■ **Work to complete**:
Rewrite the stretch of the listing from the line containing "Where should I" through the end of the listing, replacing "dropdown" with "drop-down menu" and changing nothing else. Leave the pictures out of your answer.

>> Start

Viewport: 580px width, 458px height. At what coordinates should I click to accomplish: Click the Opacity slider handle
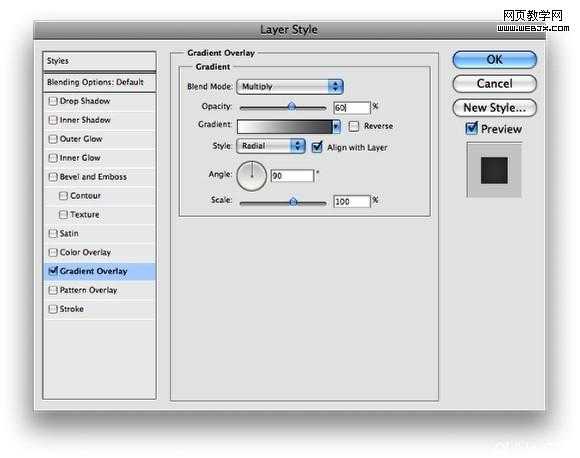tap(292, 107)
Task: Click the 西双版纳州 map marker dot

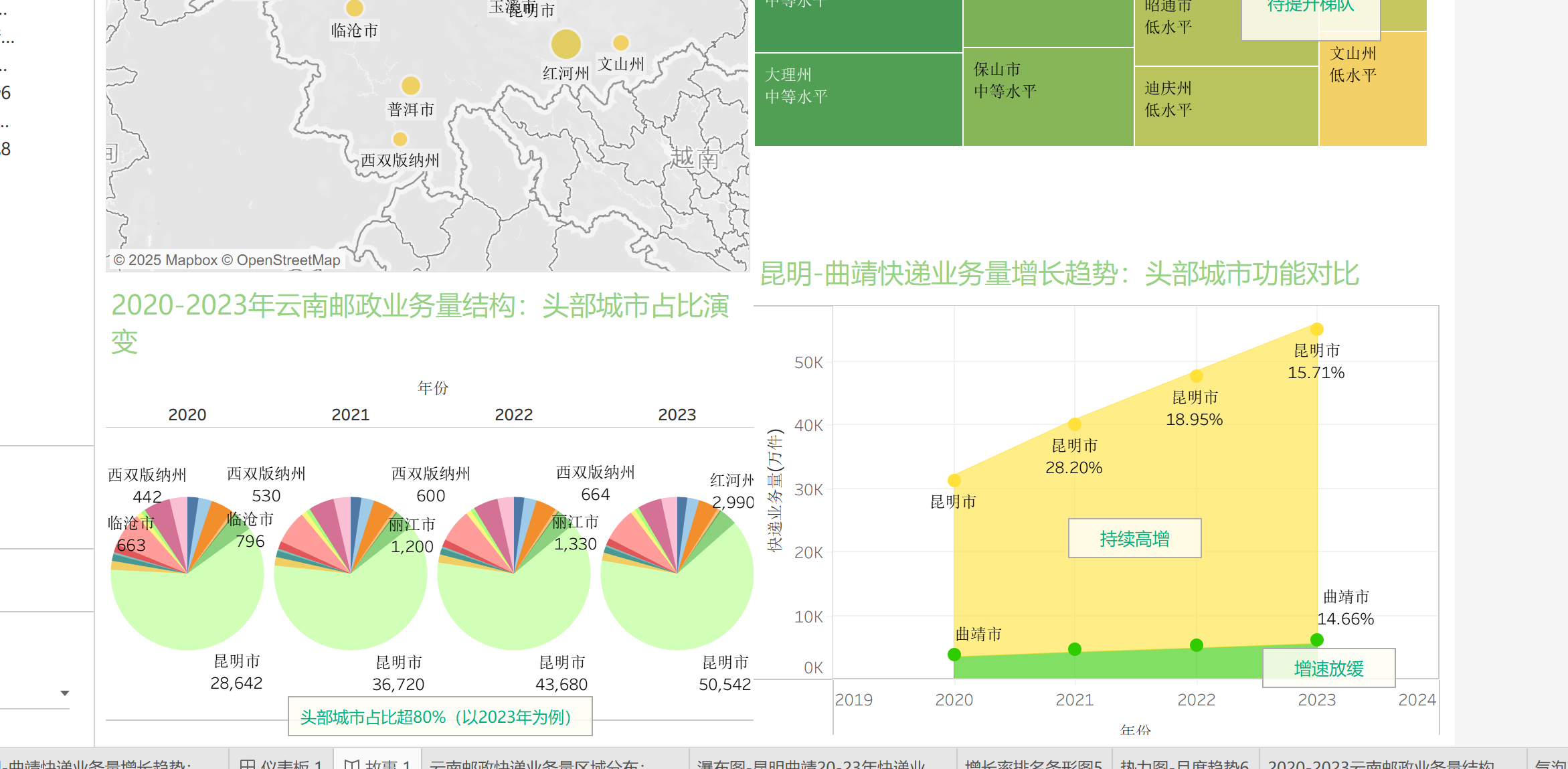Action: point(400,139)
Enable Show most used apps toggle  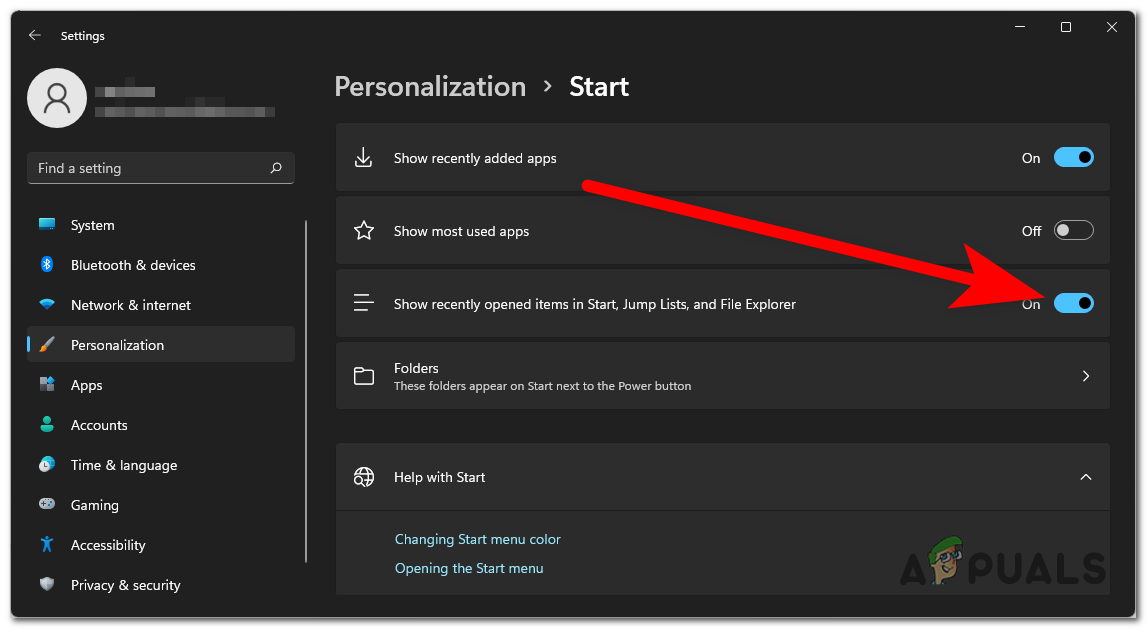[1073, 231]
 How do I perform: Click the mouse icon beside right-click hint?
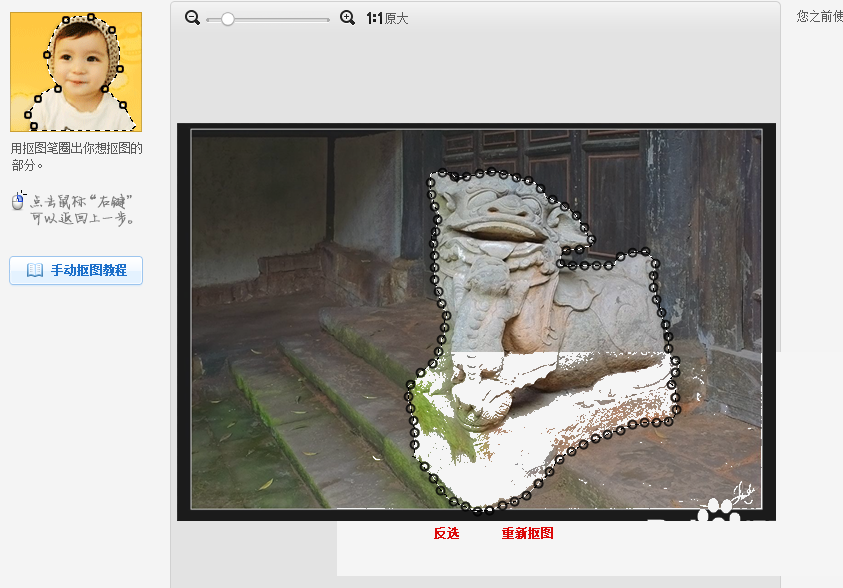point(18,200)
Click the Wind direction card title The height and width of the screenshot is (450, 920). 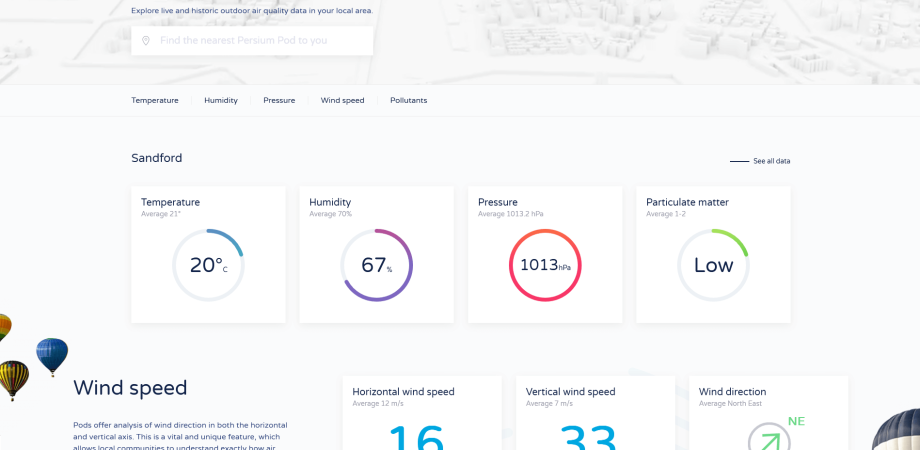coord(732,392)
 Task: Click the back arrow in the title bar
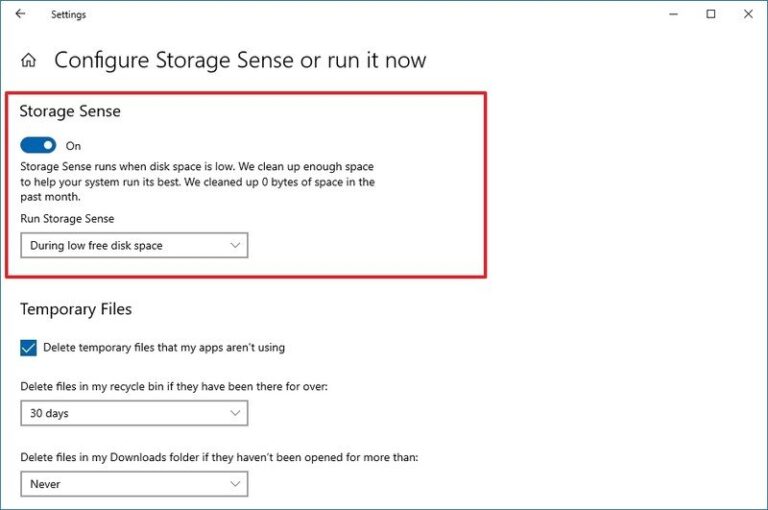[x=20, y=14]
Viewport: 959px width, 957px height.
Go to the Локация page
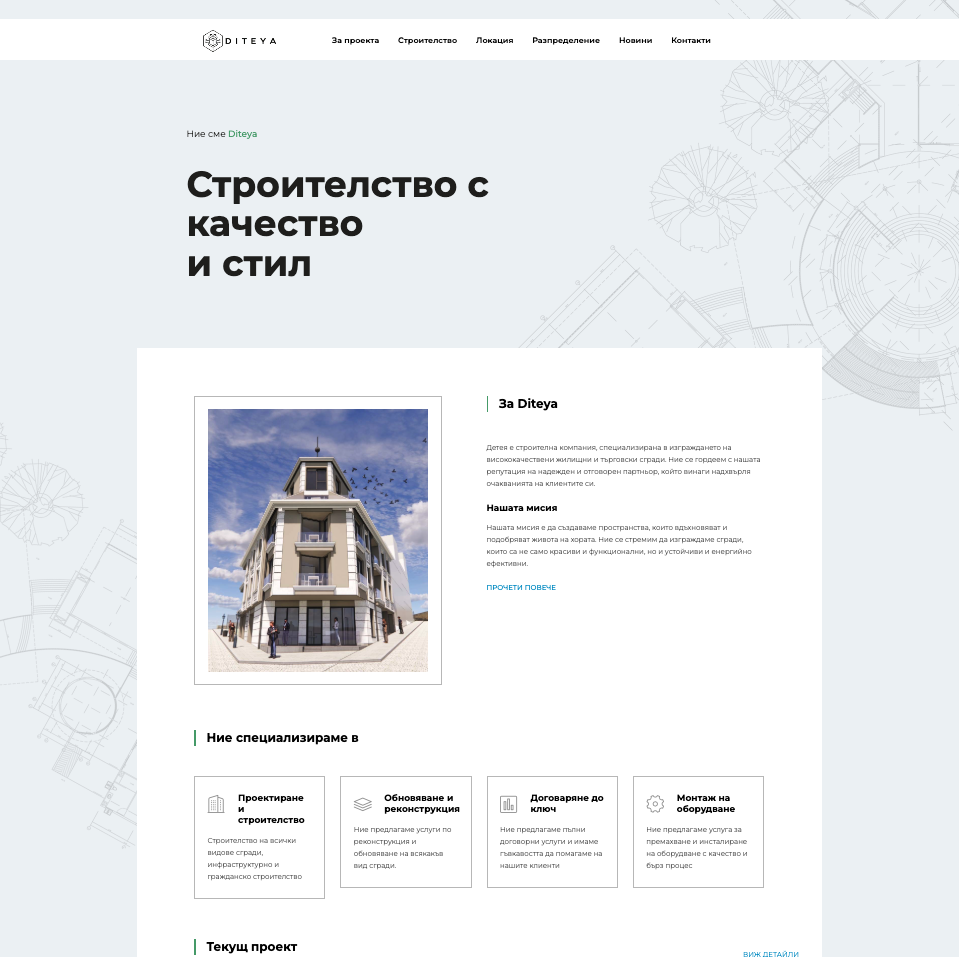[494, 40]
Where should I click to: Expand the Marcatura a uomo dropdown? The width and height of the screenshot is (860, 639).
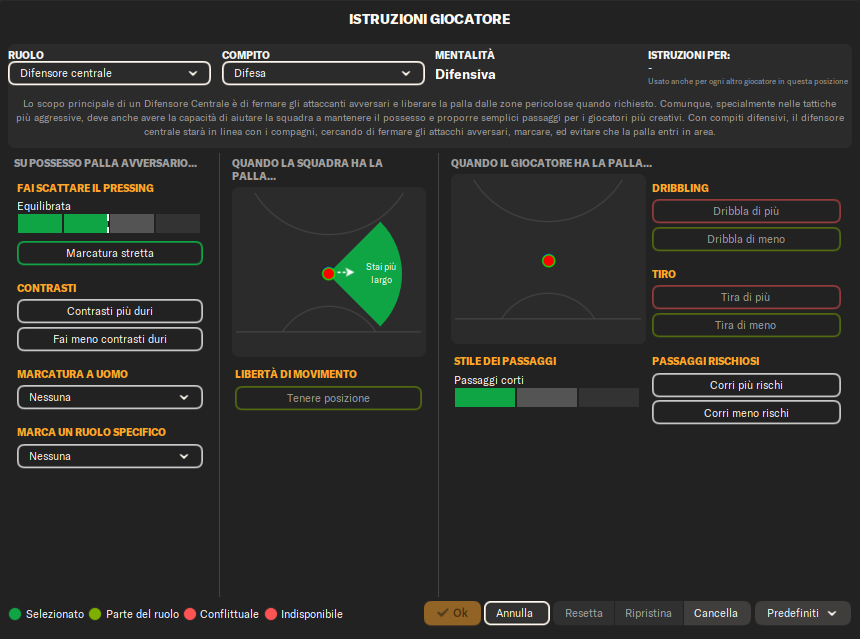point(110,397)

>> End

■ **Exercise result**:
Where should I click to: Expand the Marcatura a uomo drop-down menu? The width and height of the screenshot is (860, 639).
point(110,397)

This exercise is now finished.